You are right, 10 false positives is 10 too many, whichever way you look at it, for it does not justify the use of the test, especially if the incidence of actual pot heads is of the same order or less.
Frankly, I don't think ANY argument justifies the use of a testing system that returns that percentage of false positives from a clean sample.
Catchya later
Dear Souly,
I don't know what the specificity and the sensitivity of a particular hair screening test are (I will look at the video when I get a chance tonight), but the false positive rate depends on the prevalence of drug use in your population.
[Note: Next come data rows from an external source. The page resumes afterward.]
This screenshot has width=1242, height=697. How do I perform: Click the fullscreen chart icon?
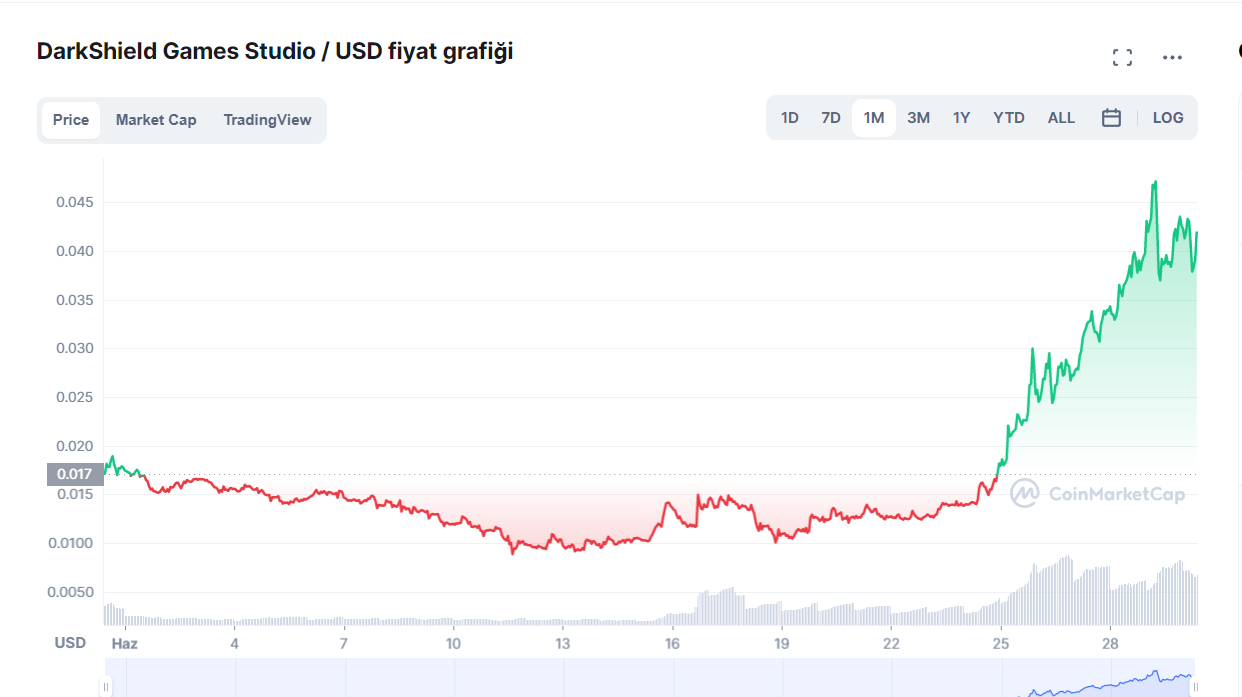pos(1122,58)
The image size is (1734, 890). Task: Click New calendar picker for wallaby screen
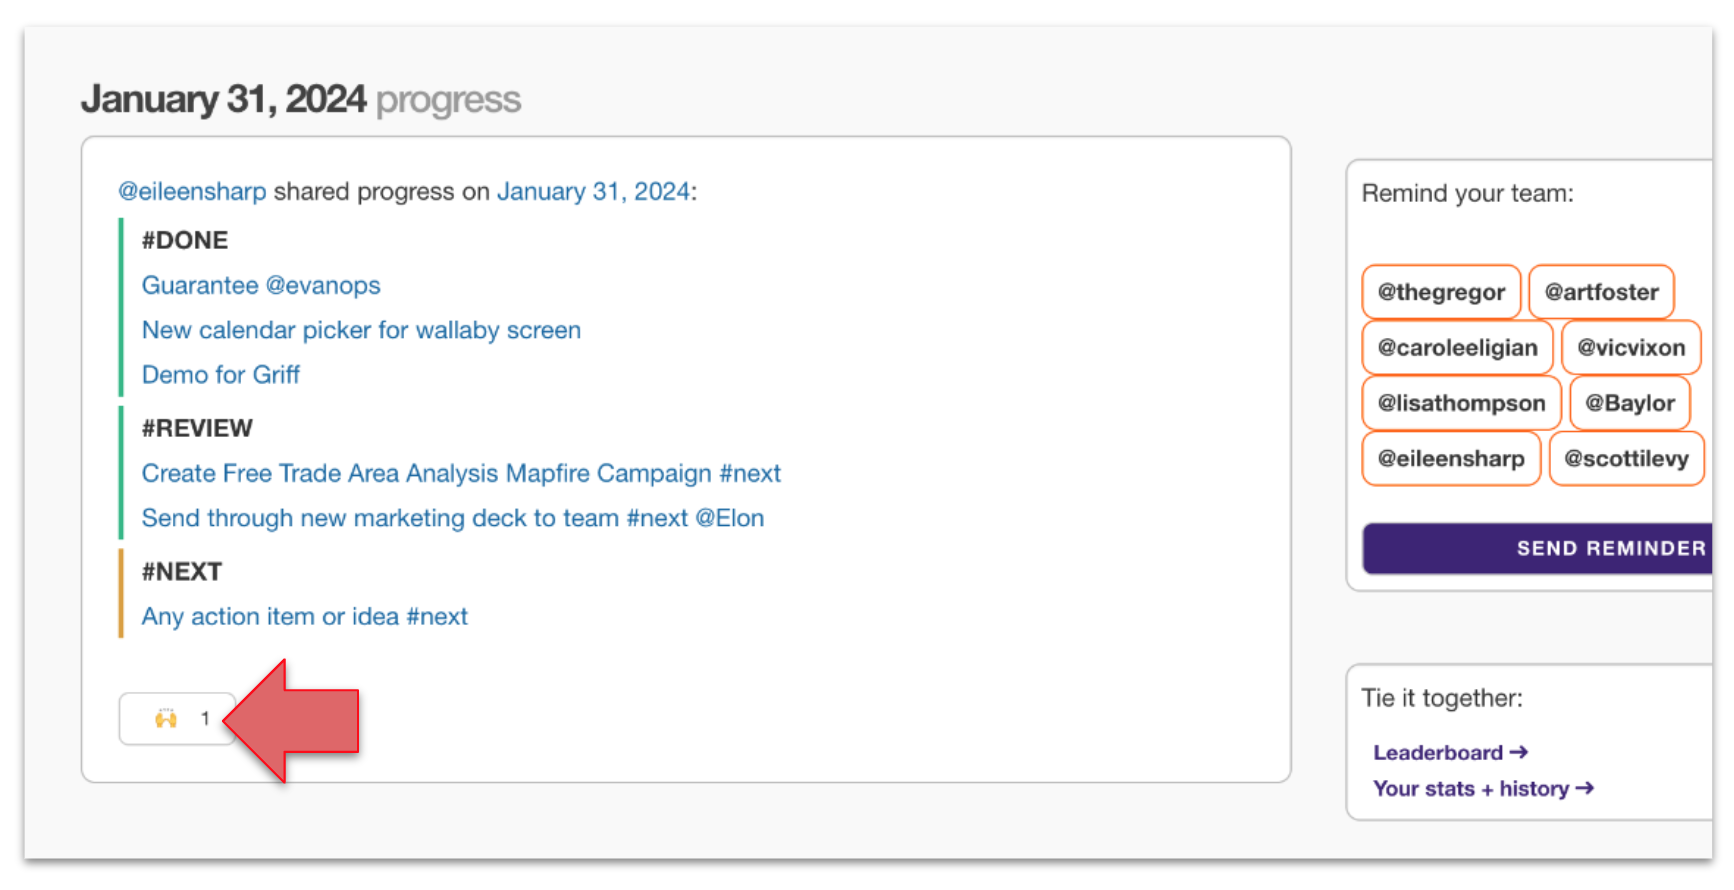(x=361, y=331)
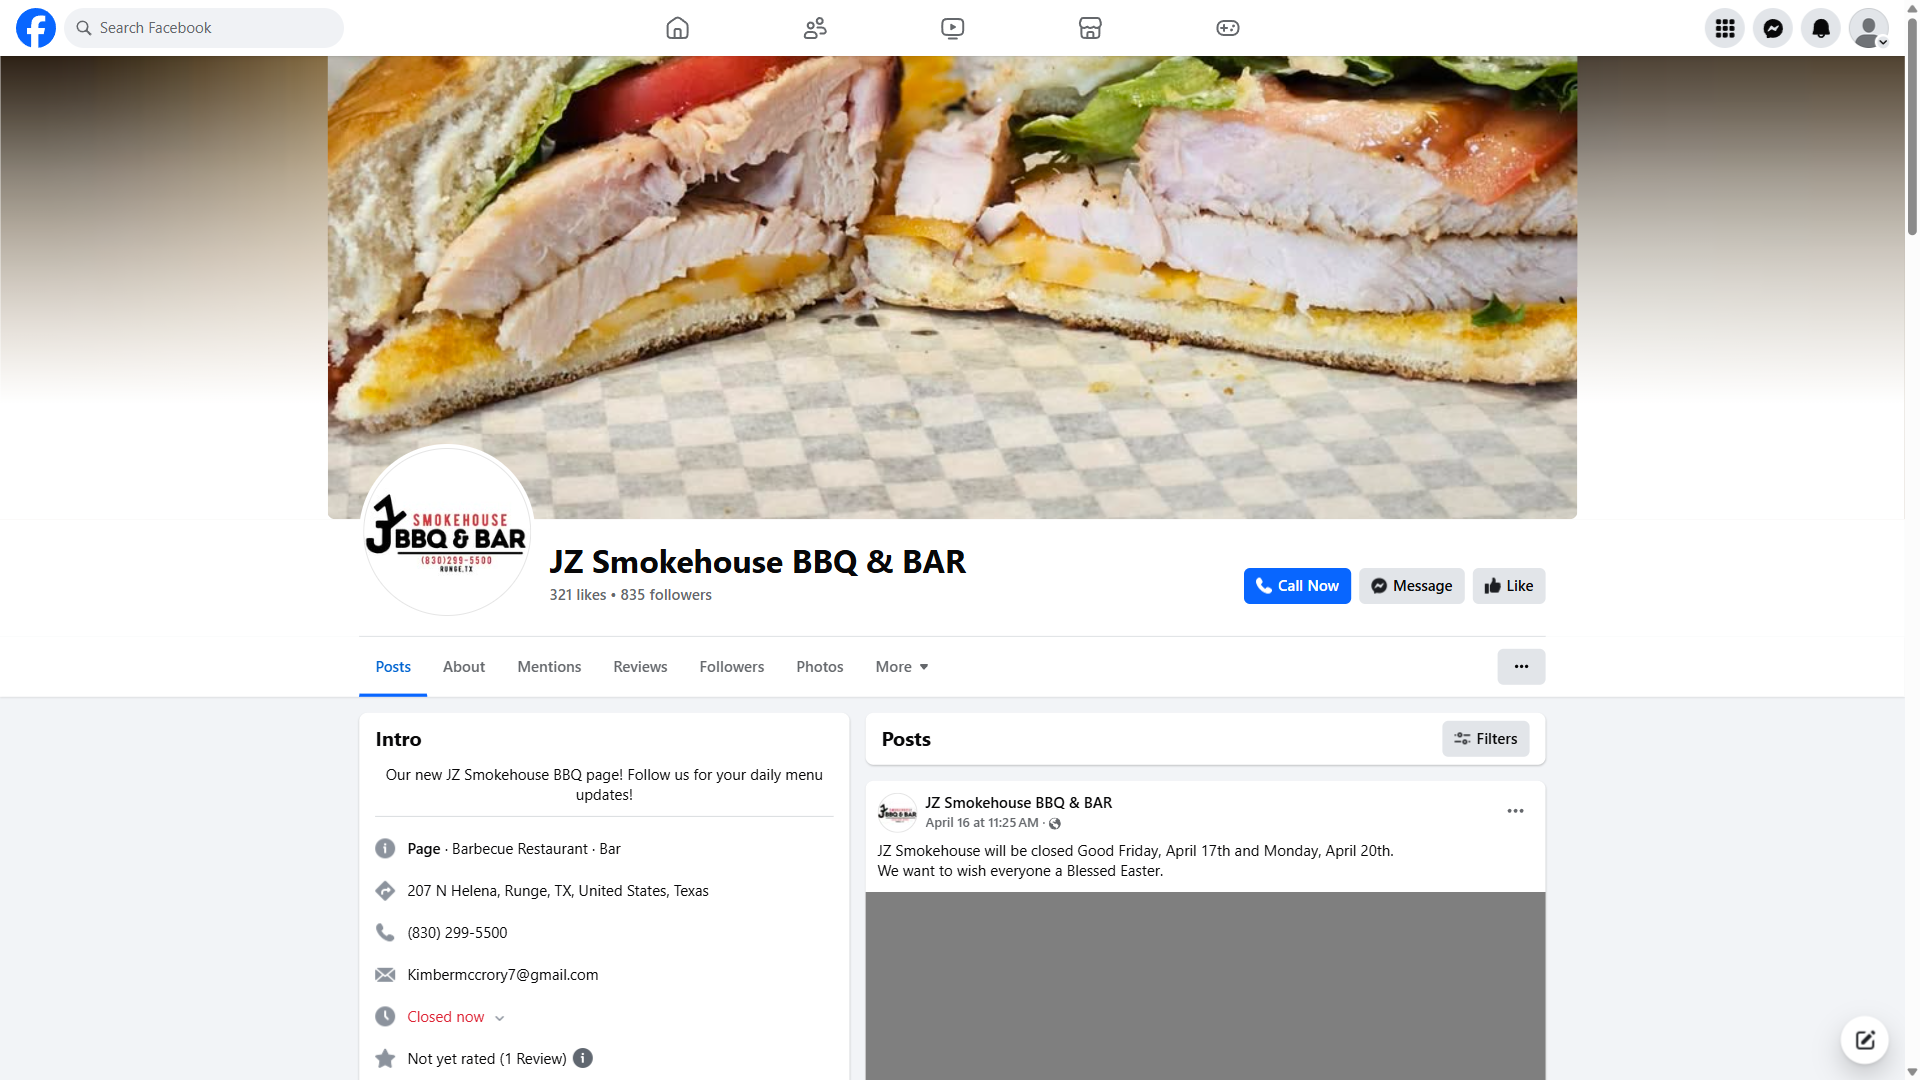1920x1080 pixels.
Task: Open the apps grid menu icon
Action: click(x=1724, y=28)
The lower the prevalence, the higher the false positive rate.
I agree that if the presence of the test gives people an excuse to say no, it may have some value. I don't know of any studies that show this, but it makes sense. Ironically, one of the nice things about being a college student in Ann Arbor was that since marijuana was essentially legal (a $5 fine), there was no pressure to smoke a joint just to prove you are not a narc.
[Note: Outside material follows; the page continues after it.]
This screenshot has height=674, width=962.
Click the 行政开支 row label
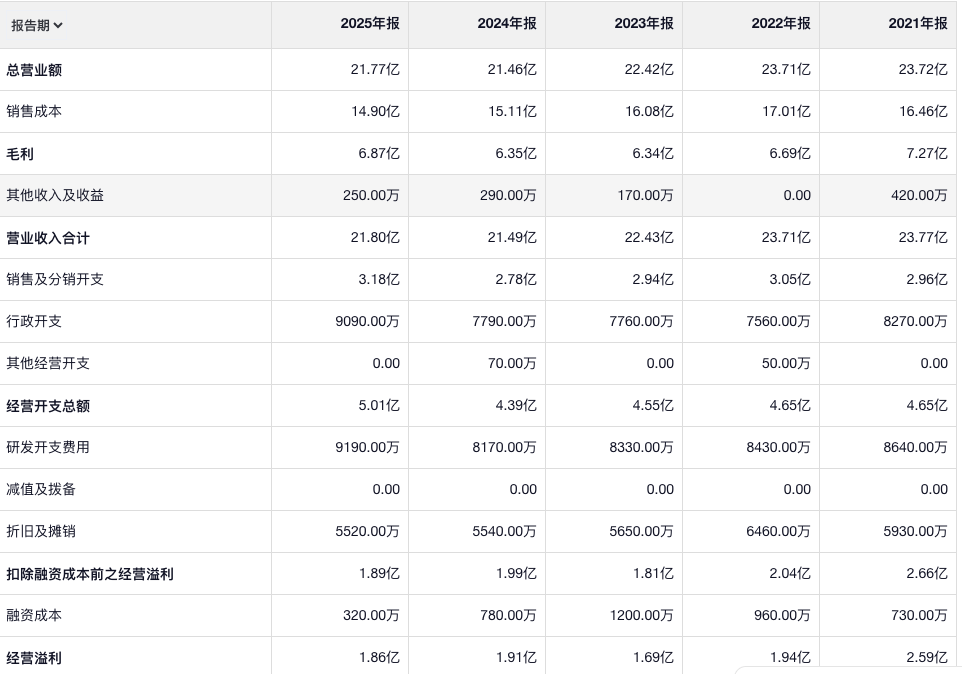click(34, 322)
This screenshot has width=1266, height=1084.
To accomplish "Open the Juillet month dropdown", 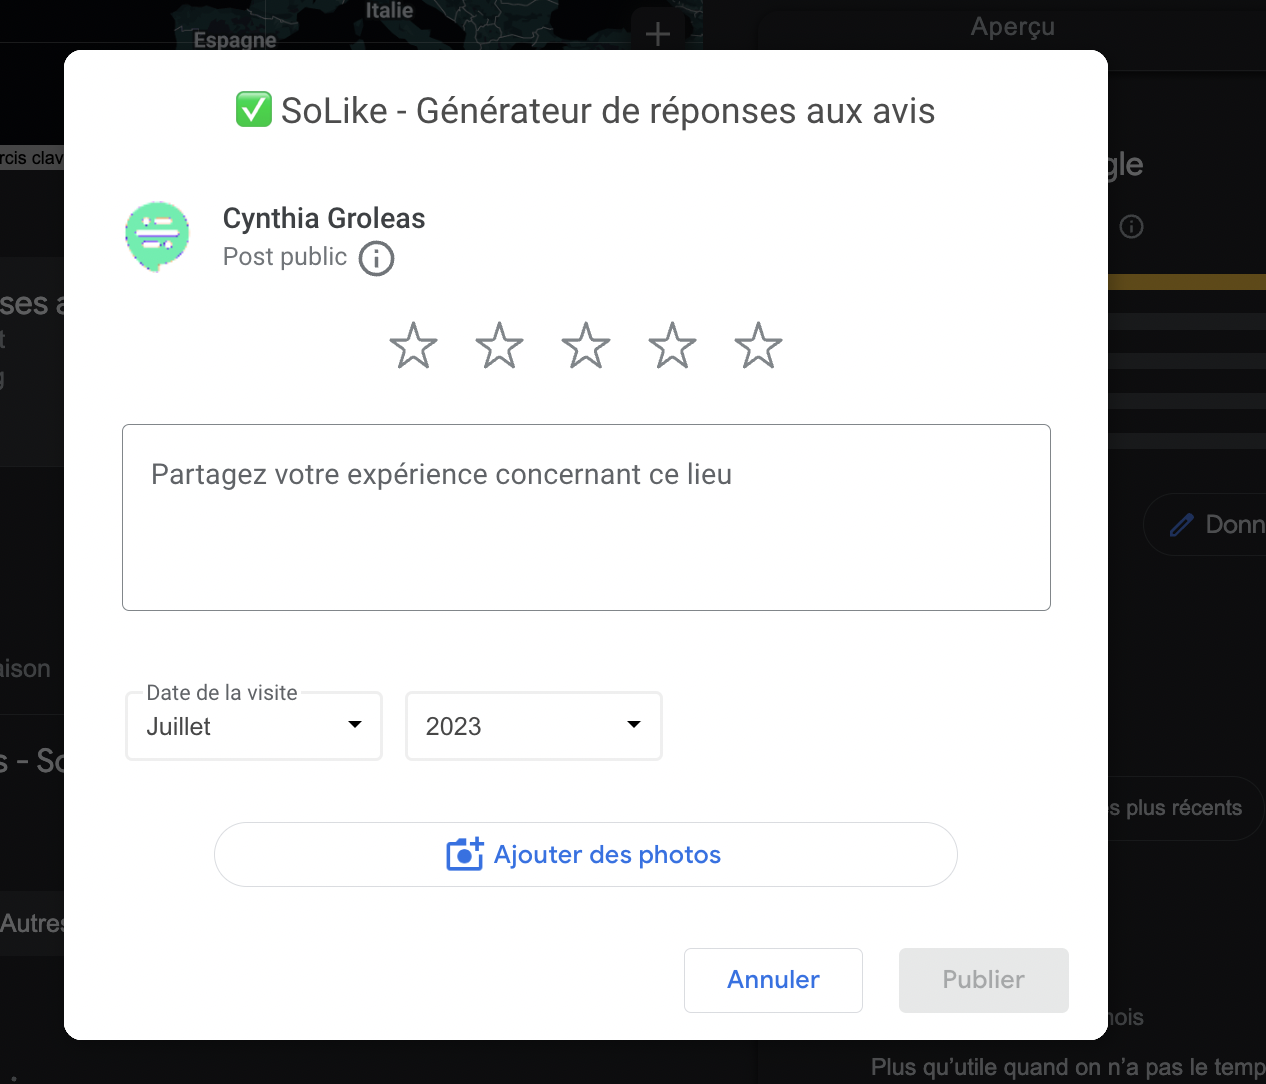I will [254, 726].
If you have a concern about the screening test, you can follow it up with tests with higher specificity at more cost. Screening tests are just that--meant to screen. I applaud your counseling program; I think any screening program requires both follow-up testing and a program designed to help fix the problem.
Kia ora Ken
I may be debating a different point. My fear is that those in charge of testing do not grasp what a positive test means in a population that does not generally use the drugs being screened.
You are right--the specificity does not change, but the positive predictive value (the chance that a person who tests positive is actually using drugs) does. In a population with a very low incidence of drug use, most of the positive tests can, in fact, be false positives.
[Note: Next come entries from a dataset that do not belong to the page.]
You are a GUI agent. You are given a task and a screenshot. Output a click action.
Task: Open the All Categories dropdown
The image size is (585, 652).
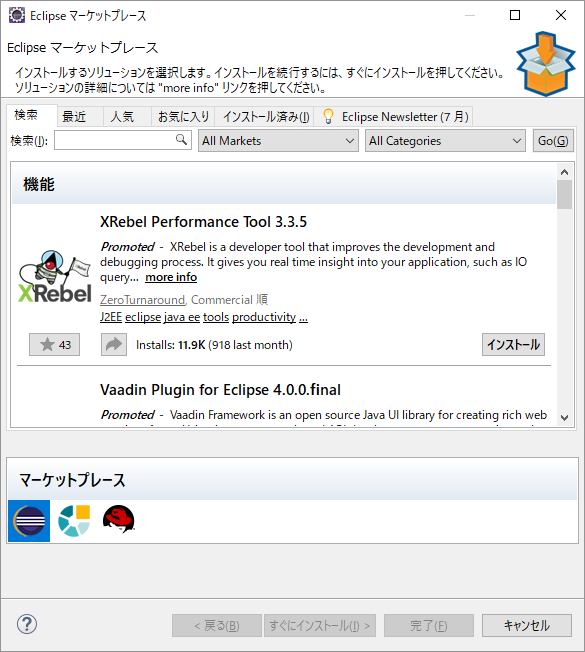click(445, 141)
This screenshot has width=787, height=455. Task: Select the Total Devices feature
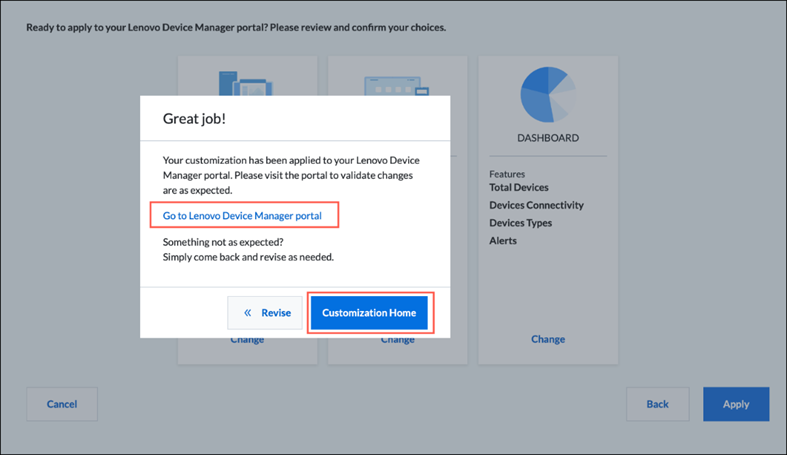point(518,187)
If a test is 99% specific (and assume it's 100% sensitive), and 2% of the population is using the drugs beings screened, we get the following results if we test 1000 students.
The 20 actually using the drugs will test positive. We have 980 left. Of those 980, about 10 will test positive. That means the positive tests will be wrong about a third of the time.
If 50% of the population is using the screened drugs, then 500 will test true positive, and about 5 of the remaining 500 will test false positive. The positive tests then are accurate 99% of the time.
I used to argue with fellow docs chasing their own tails all the time--they'd use a shotgun approach to diagnosis, order a million tests, then get all excited when one of the results came back positive even if the clinical history did not fit the result. They'd argue "95% sensitive, 95% specific, patient has a 95% chance of having the disease"--and another patient goes down the garden path of pointless fear and testing.
Now if we could come up with a cheap screening test that's 100% specific and 100% sensitive, no worries.
(Screening tests are, by their nature, meant to have high sensitivities at low cost of testing--positive screening tests should be followed up with more accurate, and usually more expensive, tests.)
Of course, Ken, I just screwed up my own argument by using an example that shows less than half are false positives, but I hope the larger point was made.
Cheers!
As unseemly as it is to post multiple messages on one's blog, I cannot find your email, Souly, so an update here.
The link gets me to the testing company, but not the video--there is no mention of sensitivity nor specificity except in vague terms.
I've been googling around to see what I can find, but so far I've only managed to cough up a couple of articles, both of which require me to pay a fee--and I'm cheap.
I'll get back to you when I learn more.
@Doyle
Thanks for looking into it. I always new the Ann Arbor police were pretty hard nosed. The counseling follow up is really the cornerstone of the program - ideally preventing minor problems from turning into dependence issues or worse.
Our diocese chose this company due to their " highly scientific" approach - whatever that means. Our parents can always appeal the test for further follow up so I suppose that would eliminate the false negatives but I'd love to be sure.